It is known that almost half of all human DNA consists of retrotransposons, the genetic elements (sometimes called genetic parasites) are able to move and reproduce within the genome. In bacteria they are practically absent. The attempt of scientists to transfer human retrotransposon in the cell of the bacteria led to the death of the latter. This was due to the fact that mobile genetic elements were integrated into genes that are vital for bacteria.

Eukaryotes have several mechanisms to repair DNA damaged by the retrotransposon. One such mechanism is homologous to a connection end joining (NHEJ), in which the ends of the cut DNA are stitched together directly.

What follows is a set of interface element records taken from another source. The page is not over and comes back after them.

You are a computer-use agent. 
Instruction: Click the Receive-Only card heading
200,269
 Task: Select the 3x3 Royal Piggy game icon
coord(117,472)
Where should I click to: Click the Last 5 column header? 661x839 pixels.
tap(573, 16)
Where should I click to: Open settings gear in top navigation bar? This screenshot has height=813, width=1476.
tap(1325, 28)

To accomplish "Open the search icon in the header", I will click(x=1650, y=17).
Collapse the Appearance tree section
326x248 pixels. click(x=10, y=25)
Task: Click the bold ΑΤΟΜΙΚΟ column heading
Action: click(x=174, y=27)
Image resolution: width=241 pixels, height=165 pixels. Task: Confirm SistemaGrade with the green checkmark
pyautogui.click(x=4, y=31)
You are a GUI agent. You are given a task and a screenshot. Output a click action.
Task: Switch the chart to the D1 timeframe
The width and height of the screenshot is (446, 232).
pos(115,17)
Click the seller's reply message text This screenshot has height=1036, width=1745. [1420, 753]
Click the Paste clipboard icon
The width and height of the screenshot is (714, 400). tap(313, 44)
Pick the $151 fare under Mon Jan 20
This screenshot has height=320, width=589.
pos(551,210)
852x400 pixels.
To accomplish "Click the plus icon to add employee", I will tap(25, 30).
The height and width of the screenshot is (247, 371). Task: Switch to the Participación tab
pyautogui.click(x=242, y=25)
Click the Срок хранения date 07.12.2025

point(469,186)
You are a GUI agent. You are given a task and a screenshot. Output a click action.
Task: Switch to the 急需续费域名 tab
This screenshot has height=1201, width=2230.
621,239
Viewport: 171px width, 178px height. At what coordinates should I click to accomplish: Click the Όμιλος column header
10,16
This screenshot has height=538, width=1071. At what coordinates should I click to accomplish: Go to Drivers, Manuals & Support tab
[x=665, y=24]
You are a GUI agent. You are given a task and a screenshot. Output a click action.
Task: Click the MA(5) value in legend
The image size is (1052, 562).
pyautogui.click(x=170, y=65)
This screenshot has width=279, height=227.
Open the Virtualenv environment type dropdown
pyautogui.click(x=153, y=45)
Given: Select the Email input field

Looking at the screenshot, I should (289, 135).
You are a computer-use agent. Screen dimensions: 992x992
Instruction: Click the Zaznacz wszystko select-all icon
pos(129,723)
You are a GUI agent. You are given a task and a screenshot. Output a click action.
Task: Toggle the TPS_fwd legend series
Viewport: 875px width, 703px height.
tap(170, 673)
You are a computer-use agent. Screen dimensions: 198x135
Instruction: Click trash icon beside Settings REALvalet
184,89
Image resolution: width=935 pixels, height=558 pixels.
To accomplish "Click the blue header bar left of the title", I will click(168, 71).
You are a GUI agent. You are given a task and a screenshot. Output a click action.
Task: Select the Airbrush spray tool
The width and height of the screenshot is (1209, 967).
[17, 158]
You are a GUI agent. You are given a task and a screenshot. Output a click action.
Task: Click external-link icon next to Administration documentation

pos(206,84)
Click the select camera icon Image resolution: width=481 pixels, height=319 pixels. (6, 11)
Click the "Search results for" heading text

The possible loss of whole DNA fragments. However, the transfer of such mechanism in the bacterial cells not only helped to restore the damaged genes, but also accelerated the destruction of the genome. This indicates that in eukaryotes there are specific mechanisms of regulation of the genome.

One such mechanism is spliceosome — structure consisting of RNA molecules and proteins, which remove non-coding sections (its introns are) from precursors of Mature mRNA. Introns characteristic of eukaryotic genes and the human genome there are more than 300 thousand. It is believed that the evolutionary precursor of spliceosome introns were the 2nd group of mobile genetic elements present in bacteria and is able to catalyze its own synthesis. Introns in its properties are very similar to the bacterial analogue of retrotransposons.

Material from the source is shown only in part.